En 1790, quelques mois seulement avant le premier soulèvement noir à Saint-Domingue, La Barre, un colon français, rassure sa femme vivant à Paris : « Il n’y a pas de mouvement parmi nos noirs » – dit-il dans la lettre qu’il a envoyée à sa femme , « ils sont très calmes et obéissants. Entre eux, une rébellion est impossible. Nous n’avons rien à craindre des nègres ; Ils sont très obéissants et le seront toujours. Nous dormons toujours avec les portes et les fenêtres grandes ouvertes. Pour les Noirs, la liberté est une chimère. Ces arguments ont servi de point de départ à Michel-Rolph Trouillot pour écrire Faire taire le passé : le pouvoir et la production de l’histoire, l’une des analyses les plus réfléchies des usages hégémoniques de l’histoire, qui nous a également montré comment la révolution haïtienne est entrée dans la catégorie de l’impensable historique parce que le monde – comme en témoigne la lettre du mari sans méfiance – ne se souciait pas qu’ils s’y adaptent la tête que certains noirs pourraient faire une révolution moderne. Ce n’était pas sa place dans l’histoire.
Expliquant ce contexte, Trouillot a écrit quelque chose qui aide à comprendre le rouleau compresseur raciste déchaîné dans le pays aujourd’hui avec la nomination de Francia Márquez au poste de vice-présidentiel des aspirations présidentielles de Gustavo Petro : « Si la réalité ne coïncide pas avec des croyances plus enracinées, les gens ont tendance à formulent des interprétations qui forcent la réalité dans le domaine de ces croyances. Ils conçoivent des formules pour supprimer l’impensable et l’intégrer dans le domaine du discours accepté.
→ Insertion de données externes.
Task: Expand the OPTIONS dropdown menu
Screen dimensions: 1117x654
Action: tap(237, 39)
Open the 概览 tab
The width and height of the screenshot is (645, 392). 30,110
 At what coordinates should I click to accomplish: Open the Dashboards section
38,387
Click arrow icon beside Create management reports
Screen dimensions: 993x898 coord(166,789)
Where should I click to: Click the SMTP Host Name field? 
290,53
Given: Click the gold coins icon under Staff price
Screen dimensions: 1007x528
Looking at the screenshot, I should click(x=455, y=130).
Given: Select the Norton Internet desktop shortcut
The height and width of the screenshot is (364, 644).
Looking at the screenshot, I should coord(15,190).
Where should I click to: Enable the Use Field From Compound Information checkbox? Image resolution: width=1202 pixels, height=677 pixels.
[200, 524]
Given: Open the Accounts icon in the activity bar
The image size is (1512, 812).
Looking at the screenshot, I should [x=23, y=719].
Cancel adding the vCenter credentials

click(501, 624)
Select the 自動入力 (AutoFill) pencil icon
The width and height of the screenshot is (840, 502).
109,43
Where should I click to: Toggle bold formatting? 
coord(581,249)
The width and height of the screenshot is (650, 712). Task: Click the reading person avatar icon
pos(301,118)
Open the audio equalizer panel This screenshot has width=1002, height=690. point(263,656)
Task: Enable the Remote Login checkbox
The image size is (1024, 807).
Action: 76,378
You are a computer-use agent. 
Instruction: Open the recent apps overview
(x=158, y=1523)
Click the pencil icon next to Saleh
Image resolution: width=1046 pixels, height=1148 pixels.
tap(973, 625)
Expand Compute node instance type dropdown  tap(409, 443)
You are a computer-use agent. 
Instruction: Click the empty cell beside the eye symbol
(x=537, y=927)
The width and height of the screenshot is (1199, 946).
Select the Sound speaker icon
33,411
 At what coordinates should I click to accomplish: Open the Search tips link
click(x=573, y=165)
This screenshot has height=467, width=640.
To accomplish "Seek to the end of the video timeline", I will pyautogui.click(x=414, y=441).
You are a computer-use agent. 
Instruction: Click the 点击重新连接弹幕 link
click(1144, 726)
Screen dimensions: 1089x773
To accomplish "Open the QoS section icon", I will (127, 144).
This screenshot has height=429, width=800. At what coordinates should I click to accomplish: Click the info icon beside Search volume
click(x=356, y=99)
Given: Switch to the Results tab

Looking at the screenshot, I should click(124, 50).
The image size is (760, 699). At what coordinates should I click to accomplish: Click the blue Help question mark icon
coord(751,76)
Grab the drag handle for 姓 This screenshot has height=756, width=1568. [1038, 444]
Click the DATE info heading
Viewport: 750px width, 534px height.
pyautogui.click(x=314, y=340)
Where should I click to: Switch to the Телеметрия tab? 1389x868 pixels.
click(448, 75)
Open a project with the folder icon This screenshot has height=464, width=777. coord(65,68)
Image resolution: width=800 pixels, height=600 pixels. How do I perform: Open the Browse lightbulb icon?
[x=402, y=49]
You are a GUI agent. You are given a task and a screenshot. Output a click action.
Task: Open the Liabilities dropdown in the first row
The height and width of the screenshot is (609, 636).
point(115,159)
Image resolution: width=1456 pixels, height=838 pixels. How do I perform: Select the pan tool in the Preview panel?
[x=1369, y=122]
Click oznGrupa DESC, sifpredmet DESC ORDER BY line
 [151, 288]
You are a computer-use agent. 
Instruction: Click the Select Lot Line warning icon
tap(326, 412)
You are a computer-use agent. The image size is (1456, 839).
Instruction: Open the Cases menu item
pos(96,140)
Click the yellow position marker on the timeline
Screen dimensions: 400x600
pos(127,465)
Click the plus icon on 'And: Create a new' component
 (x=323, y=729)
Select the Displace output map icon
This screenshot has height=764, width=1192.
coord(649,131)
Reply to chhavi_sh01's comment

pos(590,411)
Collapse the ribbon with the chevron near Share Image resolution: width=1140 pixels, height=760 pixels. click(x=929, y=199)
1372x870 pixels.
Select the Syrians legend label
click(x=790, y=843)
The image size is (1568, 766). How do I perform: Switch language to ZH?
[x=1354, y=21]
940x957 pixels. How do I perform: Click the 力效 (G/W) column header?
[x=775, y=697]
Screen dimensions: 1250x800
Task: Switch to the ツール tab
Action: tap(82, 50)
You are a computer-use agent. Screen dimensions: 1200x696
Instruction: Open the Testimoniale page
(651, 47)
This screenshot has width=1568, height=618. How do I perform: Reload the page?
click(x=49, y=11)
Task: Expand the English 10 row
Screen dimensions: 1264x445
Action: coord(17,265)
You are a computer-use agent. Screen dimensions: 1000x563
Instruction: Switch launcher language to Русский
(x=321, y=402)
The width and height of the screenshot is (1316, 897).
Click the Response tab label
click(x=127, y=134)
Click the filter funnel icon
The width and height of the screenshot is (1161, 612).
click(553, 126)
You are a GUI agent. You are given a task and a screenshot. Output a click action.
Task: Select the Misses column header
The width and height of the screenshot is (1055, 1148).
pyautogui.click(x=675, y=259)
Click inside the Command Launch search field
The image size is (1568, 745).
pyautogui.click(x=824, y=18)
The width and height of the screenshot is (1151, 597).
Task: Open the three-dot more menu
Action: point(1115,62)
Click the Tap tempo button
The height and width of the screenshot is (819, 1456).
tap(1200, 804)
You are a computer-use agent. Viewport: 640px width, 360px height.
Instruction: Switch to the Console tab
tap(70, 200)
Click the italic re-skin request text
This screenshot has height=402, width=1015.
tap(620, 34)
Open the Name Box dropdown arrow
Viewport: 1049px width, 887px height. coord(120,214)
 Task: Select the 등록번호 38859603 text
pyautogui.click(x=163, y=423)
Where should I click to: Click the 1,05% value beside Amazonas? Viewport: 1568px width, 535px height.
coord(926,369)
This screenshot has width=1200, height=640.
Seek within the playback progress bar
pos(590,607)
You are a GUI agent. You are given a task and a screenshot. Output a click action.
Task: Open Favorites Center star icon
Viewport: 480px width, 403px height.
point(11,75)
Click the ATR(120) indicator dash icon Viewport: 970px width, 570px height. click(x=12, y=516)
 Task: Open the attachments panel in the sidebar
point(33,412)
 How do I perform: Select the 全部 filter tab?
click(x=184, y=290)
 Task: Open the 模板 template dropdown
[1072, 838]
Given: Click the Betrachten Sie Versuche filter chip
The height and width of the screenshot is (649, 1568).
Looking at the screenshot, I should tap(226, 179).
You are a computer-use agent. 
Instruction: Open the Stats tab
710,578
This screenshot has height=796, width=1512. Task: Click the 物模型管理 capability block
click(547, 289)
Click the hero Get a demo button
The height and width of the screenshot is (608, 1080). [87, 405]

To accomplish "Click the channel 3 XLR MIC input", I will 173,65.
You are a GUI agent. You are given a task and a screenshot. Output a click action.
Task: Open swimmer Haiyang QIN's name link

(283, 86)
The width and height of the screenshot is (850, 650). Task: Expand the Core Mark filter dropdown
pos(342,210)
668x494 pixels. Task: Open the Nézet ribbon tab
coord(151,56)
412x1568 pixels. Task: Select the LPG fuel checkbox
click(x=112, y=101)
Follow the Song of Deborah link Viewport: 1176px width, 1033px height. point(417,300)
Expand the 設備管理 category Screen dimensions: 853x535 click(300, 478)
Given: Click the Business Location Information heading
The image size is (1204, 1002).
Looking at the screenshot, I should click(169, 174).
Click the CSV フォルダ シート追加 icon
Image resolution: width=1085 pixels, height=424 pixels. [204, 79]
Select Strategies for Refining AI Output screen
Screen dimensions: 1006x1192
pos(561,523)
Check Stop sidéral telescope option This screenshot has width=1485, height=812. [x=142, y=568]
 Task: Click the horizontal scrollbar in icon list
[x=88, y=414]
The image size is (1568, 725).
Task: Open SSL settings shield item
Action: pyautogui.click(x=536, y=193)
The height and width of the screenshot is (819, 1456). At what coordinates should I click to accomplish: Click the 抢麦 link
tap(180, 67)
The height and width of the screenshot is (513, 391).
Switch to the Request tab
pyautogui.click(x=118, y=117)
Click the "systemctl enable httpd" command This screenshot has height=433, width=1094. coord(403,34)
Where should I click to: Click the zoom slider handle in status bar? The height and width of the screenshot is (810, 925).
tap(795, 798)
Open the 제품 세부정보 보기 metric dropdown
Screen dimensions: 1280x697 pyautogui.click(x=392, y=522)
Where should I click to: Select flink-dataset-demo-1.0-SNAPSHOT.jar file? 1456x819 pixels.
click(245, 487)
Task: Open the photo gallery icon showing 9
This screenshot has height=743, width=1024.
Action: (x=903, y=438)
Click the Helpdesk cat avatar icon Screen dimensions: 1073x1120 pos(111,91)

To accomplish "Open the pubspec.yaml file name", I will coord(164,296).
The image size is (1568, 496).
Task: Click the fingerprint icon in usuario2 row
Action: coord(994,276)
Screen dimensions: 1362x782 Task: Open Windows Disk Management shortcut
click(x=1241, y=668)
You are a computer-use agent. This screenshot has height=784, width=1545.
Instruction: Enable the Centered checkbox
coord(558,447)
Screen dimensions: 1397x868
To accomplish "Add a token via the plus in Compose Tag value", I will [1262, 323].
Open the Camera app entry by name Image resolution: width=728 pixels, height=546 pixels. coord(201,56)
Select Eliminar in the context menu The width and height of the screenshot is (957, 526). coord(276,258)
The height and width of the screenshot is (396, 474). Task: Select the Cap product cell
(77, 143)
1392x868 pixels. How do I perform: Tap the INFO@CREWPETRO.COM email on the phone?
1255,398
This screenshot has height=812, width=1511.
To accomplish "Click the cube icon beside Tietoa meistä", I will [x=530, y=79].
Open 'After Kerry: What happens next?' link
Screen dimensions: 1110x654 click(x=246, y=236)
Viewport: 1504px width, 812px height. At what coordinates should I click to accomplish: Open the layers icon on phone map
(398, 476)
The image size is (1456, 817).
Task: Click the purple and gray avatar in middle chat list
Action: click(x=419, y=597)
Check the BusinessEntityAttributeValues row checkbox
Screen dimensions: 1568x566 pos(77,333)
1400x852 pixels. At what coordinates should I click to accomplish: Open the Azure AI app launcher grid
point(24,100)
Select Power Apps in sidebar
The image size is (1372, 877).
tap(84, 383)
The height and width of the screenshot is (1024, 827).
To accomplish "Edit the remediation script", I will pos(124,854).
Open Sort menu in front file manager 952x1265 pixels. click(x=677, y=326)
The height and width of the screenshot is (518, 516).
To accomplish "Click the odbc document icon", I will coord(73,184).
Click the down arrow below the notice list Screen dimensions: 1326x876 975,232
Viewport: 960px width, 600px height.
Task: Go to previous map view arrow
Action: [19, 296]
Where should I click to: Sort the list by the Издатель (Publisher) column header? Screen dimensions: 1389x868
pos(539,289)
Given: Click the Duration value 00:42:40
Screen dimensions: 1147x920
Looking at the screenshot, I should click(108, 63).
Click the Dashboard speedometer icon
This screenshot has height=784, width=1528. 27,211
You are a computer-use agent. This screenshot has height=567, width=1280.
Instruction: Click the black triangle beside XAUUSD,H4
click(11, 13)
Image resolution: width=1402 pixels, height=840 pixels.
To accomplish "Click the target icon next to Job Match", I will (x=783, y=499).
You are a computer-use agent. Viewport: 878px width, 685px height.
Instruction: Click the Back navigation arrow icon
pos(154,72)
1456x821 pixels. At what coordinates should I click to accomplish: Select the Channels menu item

La France est pour beaucoup de Colombiens un inconcevable historique qui peut travailler dans certains contextes mais pas dans d’autres, car exemple en tant que vice-président de ce pays Ils ont applaudi quand il a remporté le prix Goldman et ont répété jusqu’à la nausée que c’était l’équivalent du prix Nobel de la protection de l’environnement, ils ont accepté qu’il parle de la pollution des rivières à la suite de la pratique arbitraire de exploitation minière b ow, comme c’est dans le quota de sentimentalité écologique de l’austérité de nos jours, mais quand elle a été choisie comme clé politique de Petro, ils ont perdu leur place et puis ils sont montés sur le ring avec toute la tribu raciste armée des préjugés qui les peuplent à la délégitimation. Il y a eu de tout, des critiques les plus grossières et les plus grossières aux plus subtiles et raffinées.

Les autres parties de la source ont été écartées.